You’ll need help to colonise the world, and that help comes in the shape of robots or bots. Bots that you will build yourself out of wood, stone and a pine cone. Who knew bots were made of such things. But first, you need an axe, then a spade, and then a crude workbench is needed, and the list keeps growing.

Program Bots
But not to worry, once you have built a few more bots and programmed some actions into their brains, they will take care of everything while you oversee their work.
Autonauts is a game about making bots, programming them to do numerous tasks and automating everything. Why do you need automation, you may ask? Well, that’s to ensure you keep the needs of the colony of humans supplied with all they require. So supply the colonists with the best of everything possible, and they will give you Wuv in abundance, which allows you to research and unlock new recipes, structures and more functionality.

Comprehensive Tutorial
The game gives you all you need to get started in the way of a comprehensive tutorial. Then you’re taught how to use blueprints to construct a small forestry industry, quarry and more. The tutorial also explains how to program a robot to do your bidding.
It has a degree of complexity, but it walks you through the basics pretty well. So, to program the brain of a bot, you get its attention by blowing your whistle, and then you perform the task while the bot watches and records your movements. Set the bots area of work, give it a tool if it needs one, and off it goes to work.

Ever-growing Colony
Changing a bots program is also pretty easy once you get the hang of it. You use blocks of words with which you build your instructions, such as Take, Repeat, Use and Move. All the instructions are customisable, which I liked and they enable some detailed and repetitive actions to be undertaken by the bots. Ultimately, you’ll keep the ever-growing colony of humans supplied with increasingly complex bot automation.
Autonauts is a lot of fun and deeply satisfying, as long as you accept that you need to automate everything, and I mean everything, right down to the easiest task of chopping wood. In addition, you can have up to a few hundred bots hard at work; watching them work together as they chop down trees, plant new ones, convert logs into planks, and store them on pallets is quite a satisfying sight to see.

Different Modes of Play
The later chapters of the game can get complicated quickly, especially once you have many bots at work. I found it difficult to have bots travel to areas and gather and unload their supplies elsewhere. Sometimes it seemed as if the bots had a mind of their own, but I soon got the hang of it all. Though on the plus side, the learning curve is handled very well as it’s never boring, nor does it leave you not knowing how to proceed.
Autonauts has a few different modes to try out. First, Settlement mode is where you will learn the ropes of the game. Then Creative mode and in Free mode, you can let your imagination loose and build a kingdom of bots to help the colonists.

Visuals and Controls
Spiralling to-do lists aside, the game is presented in a low-poly art style that is bright and colourful. The music is upbeat and the sound effects all add to the game.
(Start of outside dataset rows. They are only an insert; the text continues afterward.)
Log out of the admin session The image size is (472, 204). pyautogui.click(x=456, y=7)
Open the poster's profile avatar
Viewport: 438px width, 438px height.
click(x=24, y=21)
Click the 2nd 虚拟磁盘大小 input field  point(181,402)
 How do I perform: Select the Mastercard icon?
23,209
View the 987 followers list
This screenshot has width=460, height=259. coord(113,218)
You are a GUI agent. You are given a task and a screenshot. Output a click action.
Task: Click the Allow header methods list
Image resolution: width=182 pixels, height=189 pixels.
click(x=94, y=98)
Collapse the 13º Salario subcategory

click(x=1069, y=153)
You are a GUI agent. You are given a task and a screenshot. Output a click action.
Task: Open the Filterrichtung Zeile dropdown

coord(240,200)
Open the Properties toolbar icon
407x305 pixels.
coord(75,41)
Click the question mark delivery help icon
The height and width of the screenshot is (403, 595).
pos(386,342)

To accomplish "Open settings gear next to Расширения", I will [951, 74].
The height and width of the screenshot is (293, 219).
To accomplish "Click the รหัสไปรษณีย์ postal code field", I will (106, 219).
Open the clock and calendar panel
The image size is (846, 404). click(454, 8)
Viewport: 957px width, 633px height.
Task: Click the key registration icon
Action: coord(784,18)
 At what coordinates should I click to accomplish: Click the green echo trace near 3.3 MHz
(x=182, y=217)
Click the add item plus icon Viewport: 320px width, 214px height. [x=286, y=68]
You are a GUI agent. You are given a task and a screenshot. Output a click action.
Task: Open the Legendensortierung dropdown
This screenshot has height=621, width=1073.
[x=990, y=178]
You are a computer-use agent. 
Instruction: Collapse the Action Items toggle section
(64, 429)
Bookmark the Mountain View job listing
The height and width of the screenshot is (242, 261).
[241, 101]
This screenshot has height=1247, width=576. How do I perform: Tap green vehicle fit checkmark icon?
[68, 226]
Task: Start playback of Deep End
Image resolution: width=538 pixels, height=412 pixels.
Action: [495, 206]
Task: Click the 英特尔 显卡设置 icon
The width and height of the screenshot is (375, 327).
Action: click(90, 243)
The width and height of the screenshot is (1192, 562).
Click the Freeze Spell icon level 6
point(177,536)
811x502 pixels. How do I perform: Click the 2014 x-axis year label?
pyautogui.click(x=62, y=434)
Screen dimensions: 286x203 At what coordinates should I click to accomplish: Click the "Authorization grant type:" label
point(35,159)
Now we come to the controls, I’d love to tell you they work exceptionally well on the Switch but unfortunately. they don’t. I found the controls to be fiddly and unintuitive, to say the least. I fumbled and pressed the wrong buttons constantly and it ruined my enjoyment of the game. While you are programming a bot to do your bidding the screen becomes bogged down with clutter and it makes it hard to see what you are doing.

Conclusion
Autonauts is packed with adorable animations and a deceptively simple premise. Controls could be better on the Switch, as I do think they let the game down. Apart from the controls, the game premise and execution of the tutorial are well done. The game is enjoyable, with plenty to keep you up until the wee hours of the morning, commanding your bots to craft and build the colony of your dreams.